___ TEXT ___
While the rest of you were struggling under grey skies and rain, I spent the end of last week under the blue skies and fresh Atlantic breeze of Porto, Portugal. Now, before I lose half my audience through jealousy, I can say that I was working at a corporate event on the topic of the uncertain future for globalization.
With supply chains in chaos and the key trade relationship between the US and China still in a delicate state, the future of globalization is something that bears heavily on corporations as they emerge into the post covid recovery.
While many of the people I met felt that the image of a deflated globe (see the logo above, and cover of ‘The Leveling’) was too pessimistic a representation of the state of the world economy, my current roadmap is that we are on a path away from the globalization of the period 1990-2020 (fall of communism to the fall of Hong Kong), and towards a new multi polar form of world order, that has largely yet to be constructed.
To give this phase or path a name, I propose ‘Interregnum’, an English term to denote a pause between periods of government (notably used between the end of the reign of Charles I and the ascension of Charles II to the throne between 1649/60 – highly relevant to the Levellers by the way).
Today, the Interregnum is the mid stage of a paradigm shift (see Thomas Kuhn’s Structure of Scientific Revolutions) and is characterized by noise, uncertainty, and multiple contests between the ‘old’ and the ‘new’ (finance is a good example with the emergence of ‘DeFi’ or decentralized finance).
In the Interregnum, new leaders have yet to emerge (think of the USA, Russia and China) and the firm ‘rules of the game’ of the new world order have not yet been fixed (there is no binding agreement on the rules of engagement of cyberwarfare for example).
___ GIVEN RECORDS ___
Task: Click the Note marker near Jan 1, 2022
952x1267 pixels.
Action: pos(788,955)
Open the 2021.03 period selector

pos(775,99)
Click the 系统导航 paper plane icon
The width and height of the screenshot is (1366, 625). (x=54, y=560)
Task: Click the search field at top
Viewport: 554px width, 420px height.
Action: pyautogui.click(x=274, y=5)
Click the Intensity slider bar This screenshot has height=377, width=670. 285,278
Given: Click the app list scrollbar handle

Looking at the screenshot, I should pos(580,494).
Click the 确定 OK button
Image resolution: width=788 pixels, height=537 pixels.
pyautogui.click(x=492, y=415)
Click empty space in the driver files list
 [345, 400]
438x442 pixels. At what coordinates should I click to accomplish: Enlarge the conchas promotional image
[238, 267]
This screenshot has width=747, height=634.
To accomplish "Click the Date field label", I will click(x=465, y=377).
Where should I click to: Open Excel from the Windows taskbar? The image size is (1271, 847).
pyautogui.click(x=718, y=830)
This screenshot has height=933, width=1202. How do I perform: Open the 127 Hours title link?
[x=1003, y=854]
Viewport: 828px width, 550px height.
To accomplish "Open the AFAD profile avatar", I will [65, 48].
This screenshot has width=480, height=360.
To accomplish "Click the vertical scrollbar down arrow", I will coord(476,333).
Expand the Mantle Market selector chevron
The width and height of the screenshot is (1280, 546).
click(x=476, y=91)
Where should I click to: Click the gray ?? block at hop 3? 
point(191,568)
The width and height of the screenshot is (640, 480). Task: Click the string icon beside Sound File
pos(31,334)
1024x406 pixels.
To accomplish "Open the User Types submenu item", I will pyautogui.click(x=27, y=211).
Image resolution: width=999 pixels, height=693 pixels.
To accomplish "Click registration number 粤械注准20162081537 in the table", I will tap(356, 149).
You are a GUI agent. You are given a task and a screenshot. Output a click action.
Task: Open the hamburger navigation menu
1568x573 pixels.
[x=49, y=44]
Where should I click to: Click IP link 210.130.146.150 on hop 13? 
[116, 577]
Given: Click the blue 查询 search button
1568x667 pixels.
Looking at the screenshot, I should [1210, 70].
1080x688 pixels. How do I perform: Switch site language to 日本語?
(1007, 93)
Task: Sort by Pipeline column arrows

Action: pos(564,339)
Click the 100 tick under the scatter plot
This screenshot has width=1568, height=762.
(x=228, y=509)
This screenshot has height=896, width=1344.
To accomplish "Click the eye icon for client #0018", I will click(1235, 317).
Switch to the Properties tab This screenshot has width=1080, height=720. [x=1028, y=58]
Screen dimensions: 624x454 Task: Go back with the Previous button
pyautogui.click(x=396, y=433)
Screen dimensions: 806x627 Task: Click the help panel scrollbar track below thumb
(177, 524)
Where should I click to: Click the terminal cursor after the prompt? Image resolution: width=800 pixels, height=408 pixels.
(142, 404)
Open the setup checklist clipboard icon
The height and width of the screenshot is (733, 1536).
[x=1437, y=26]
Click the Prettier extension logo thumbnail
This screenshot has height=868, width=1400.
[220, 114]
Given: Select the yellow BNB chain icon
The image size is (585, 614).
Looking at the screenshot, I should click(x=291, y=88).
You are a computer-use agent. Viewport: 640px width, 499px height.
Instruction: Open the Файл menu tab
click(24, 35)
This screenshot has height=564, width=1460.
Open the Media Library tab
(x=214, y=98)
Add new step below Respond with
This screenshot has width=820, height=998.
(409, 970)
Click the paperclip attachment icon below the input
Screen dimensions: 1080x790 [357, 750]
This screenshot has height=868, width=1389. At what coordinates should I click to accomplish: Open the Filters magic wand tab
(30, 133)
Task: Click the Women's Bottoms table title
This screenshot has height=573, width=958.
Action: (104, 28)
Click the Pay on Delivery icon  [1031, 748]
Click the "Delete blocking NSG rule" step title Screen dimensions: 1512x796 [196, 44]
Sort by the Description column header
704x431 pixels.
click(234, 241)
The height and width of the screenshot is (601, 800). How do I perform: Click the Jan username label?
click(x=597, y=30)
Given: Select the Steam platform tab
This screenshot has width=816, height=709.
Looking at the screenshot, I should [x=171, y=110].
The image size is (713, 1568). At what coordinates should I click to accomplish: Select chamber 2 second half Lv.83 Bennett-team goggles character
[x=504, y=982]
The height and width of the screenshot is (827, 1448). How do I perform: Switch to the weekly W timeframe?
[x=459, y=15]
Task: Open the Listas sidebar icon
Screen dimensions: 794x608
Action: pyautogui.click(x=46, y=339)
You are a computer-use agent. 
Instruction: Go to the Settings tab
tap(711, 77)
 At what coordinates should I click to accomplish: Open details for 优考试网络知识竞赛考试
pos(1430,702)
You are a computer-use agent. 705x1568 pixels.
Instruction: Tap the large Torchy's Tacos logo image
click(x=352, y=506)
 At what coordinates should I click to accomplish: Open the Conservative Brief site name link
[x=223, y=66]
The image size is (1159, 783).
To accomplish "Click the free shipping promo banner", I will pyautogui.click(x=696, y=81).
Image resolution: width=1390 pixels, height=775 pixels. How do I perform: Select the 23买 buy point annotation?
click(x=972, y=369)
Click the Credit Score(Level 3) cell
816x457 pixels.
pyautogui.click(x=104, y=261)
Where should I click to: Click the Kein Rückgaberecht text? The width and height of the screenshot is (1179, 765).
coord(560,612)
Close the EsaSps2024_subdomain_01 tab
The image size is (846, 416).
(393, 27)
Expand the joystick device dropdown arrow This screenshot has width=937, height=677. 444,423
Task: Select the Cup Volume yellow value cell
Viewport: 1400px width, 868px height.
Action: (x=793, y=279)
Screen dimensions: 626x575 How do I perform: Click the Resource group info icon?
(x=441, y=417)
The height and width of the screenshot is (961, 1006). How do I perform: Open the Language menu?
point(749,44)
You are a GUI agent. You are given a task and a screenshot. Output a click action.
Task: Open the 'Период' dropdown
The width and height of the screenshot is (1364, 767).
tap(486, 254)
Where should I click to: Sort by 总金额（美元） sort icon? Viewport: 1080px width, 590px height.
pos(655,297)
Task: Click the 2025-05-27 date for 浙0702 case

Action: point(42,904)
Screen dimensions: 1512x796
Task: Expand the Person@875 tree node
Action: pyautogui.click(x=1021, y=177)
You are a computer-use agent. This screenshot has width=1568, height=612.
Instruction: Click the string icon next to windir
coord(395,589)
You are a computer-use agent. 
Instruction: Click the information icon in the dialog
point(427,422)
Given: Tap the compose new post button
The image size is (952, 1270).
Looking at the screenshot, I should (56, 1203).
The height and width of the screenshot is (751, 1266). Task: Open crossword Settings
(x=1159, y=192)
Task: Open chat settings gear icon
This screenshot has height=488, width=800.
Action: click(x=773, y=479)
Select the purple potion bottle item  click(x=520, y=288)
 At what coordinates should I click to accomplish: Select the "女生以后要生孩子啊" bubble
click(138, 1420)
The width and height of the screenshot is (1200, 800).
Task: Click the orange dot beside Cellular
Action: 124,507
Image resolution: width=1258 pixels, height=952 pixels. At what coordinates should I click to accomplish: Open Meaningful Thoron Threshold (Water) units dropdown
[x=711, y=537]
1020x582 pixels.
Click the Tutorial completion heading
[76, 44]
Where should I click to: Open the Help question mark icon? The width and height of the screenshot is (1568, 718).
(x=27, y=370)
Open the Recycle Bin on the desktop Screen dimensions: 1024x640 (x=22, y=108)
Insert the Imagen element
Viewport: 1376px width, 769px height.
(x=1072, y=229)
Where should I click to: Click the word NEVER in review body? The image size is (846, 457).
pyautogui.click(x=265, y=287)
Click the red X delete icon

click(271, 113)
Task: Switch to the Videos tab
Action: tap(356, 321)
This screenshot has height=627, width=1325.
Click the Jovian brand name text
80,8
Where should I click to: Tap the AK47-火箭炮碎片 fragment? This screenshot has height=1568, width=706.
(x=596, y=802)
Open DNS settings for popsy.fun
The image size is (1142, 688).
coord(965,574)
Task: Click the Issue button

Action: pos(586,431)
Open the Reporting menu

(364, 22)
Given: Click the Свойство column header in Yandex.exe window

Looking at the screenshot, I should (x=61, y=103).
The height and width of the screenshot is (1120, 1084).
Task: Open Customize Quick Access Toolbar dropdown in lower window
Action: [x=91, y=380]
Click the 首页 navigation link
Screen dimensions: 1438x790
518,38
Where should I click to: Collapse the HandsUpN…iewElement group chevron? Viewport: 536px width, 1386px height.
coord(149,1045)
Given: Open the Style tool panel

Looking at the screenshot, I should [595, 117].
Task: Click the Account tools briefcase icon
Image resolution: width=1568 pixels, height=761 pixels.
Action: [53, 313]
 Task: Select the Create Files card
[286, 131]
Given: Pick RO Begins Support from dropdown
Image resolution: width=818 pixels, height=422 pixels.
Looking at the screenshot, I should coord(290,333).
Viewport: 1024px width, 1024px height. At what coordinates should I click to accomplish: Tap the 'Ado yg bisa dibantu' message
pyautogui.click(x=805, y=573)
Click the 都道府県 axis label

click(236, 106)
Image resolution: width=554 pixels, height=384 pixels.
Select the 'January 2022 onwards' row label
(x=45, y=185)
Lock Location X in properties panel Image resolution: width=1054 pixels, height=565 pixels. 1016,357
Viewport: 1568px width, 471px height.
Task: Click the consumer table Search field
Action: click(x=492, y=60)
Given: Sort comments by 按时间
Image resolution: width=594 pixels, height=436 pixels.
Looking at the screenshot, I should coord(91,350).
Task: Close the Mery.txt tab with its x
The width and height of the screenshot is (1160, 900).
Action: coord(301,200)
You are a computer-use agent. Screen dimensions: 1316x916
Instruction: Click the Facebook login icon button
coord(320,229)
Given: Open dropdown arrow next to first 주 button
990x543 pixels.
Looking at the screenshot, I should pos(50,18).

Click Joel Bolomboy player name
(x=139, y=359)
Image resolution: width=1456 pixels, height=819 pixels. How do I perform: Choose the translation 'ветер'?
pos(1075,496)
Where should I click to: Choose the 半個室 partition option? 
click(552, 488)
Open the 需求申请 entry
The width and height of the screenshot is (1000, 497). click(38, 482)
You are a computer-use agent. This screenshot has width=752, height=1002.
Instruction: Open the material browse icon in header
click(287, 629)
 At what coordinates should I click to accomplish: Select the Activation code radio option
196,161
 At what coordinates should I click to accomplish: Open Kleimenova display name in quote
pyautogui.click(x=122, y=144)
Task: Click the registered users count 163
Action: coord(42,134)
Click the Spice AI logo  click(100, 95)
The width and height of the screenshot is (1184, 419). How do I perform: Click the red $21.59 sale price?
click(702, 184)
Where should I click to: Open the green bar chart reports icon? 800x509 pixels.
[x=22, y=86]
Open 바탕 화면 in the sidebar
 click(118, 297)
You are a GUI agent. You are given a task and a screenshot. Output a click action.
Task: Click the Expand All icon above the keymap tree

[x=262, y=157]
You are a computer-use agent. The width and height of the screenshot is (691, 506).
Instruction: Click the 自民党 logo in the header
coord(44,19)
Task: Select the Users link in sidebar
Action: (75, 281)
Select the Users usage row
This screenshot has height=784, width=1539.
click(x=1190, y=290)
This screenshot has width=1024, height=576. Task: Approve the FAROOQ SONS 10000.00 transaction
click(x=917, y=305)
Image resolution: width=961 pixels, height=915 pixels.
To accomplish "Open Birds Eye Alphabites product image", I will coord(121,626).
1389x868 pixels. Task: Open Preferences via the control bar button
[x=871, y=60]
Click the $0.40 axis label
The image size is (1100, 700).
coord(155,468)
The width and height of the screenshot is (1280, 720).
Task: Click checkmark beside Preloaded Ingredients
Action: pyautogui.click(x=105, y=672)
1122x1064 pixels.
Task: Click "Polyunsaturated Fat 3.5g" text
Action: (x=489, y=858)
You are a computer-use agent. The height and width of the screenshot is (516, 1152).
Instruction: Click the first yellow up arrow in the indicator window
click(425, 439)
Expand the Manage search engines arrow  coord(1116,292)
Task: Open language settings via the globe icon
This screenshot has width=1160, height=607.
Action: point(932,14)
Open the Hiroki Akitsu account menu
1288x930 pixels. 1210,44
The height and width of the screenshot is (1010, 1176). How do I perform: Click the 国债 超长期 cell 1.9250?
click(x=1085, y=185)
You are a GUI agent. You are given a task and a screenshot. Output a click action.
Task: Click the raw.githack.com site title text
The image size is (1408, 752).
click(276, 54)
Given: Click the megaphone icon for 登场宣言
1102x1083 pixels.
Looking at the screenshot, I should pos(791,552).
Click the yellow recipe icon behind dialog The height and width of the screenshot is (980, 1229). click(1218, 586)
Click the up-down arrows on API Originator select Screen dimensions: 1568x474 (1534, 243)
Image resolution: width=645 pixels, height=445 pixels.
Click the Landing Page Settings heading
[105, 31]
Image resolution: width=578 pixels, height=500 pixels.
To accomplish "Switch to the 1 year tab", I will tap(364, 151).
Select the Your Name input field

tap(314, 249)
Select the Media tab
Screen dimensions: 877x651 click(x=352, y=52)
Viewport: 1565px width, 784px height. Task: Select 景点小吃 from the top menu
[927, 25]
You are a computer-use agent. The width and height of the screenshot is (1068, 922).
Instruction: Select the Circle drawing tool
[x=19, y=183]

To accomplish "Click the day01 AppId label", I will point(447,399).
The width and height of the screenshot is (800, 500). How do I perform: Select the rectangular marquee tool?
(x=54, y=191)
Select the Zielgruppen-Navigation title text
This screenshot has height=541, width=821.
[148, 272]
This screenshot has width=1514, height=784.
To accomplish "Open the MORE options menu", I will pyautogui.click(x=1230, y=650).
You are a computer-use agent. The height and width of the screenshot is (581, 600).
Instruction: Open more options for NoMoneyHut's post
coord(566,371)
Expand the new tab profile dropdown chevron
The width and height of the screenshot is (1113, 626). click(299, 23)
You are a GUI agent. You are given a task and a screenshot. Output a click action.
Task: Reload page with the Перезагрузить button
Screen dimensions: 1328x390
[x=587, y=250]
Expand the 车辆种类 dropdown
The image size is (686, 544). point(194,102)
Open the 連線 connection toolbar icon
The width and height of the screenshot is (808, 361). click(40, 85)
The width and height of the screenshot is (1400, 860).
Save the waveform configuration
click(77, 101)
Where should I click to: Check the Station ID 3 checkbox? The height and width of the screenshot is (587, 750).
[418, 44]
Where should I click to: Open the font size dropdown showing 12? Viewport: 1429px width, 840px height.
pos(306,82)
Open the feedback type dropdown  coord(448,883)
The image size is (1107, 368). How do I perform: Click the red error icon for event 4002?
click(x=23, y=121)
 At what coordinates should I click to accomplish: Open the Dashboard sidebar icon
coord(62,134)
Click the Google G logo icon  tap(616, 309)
___
§ **ACTION ITEM A**:
Do the following statements agree with the text on globalization? Answer yes or no for each, quoting the words of the text that decide it. (i) The writer went to Porto on vacation. (ii) The period of globalization the writer describes ran from 1990 to 2020. (iii) The writer says binding rules for cyberwarfare are already in place.
§ **ACTION ITEM B**:
In the text on globalization, which work does the writer point to for the idea of a paradigm shift?

§ **EXERCISE OUTPUT A**:
(i) No: "I was working at a corporate event on the topic of the uncertain future for globalization."
(ii) Yes: "the globalization of the period 1990-2020"
(iii) No: "there is no binding agreement on the rules of engagement of cyberwarfare for example"

§ **EXERCISE OUTPUT B**:
Thomas Kuhn's Structure of Scientific Revolutions.